A pesar de la importancia de este descubrimiento, ni Avery ni sus colaboradores recibieron el premio Nobel, lo que es considerado por algunos, entre los que me incluyo, como uno de los más monumentales “olvidos” de la Academia Sueca. Hay quien ha analizado las razones de este olvido. Un factor que parece ser importante para explicarlo es la prudencia y discreción con la que Avery publicó sus resultados. La prudencia debe ser característica de toda empresa científica, pero en este caso pareció indicar a los insignes miembros de la Academia que Avery no era consciente de la importancia de su propio descubrimiento, lo cual es completamente falso. Esto debería servirnos de motivo de reflexión. Hoy se publican en la prensa a bombo y platillo descubrimientos mucho menos importantes que el de Avery, de los que, además, se divulga sólo información parcial que no permite la comprensión del verdadero alcance de ese descubrimiento a casi nadie. Muchos deberíamos aprender de la prudencia y honestidad científica de Avery y otros tantos a leer entre las líneas de muchas de las espectaculares noticias de la ciencia, aunque algunas son, afortunadamente, ciertas.”
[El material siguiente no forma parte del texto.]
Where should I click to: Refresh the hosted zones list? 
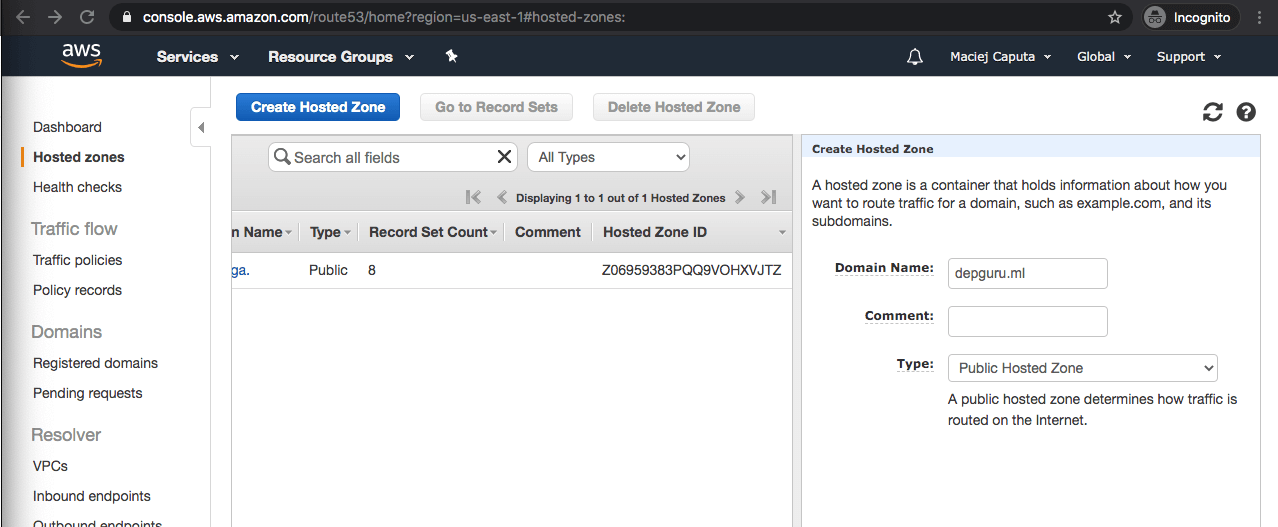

Así terminaba el artículo en defensa de ese importante descubrimiento. ¿Sigo considerando hoy que éste que acabo de explicar fue el descubrimiento del siglo XX?

La respuesta es sí, pues aunque, como ya decía, esto que afirmo no es ciencia, ni siquiera una teoría no probada, es solo una opinión. Sin embargo, sí es cierto que el descubrimiento de que es el ADN el portador de la información genética permitió el estudio descubrimiento de su estructura, la comprensión de cómo está molécula almacena información que puede transmitirse de células madre a las hijas y desató la ingeniería genética y la biotecnología de la que disfrutamos hoy. Esta tecnología permite, por ejemplo, entre otras muchas cosas, la generación de vacunas, de anticuerpos monoclonales antitumorales, de hormonas, como la insulina, y de muchos fármacos. El descubrimiento de la estructura del ADN, derivado del descubrimiento de que el ADN es la molécula que contiene la información genética, permitió también comprender de manera mucho más onda el mecanismo de la evolución de las especies, mecanismo que estamos hoy experimentando en tiempo real mientras peligrosas variantes del coronavirus SARS CoV 2 van desfilando ante nuestros propios ojos y, lo que es peor, amenazan desfilar ante nuestro sistema inmunitario. El ADN es la molécula más maravillosa de la vida, la que guarda los secretos de su naturaleza más profunda, y el descubrimiento de este hecho merece ser considerado, una vez más, como el descubrimiento del siglo XX.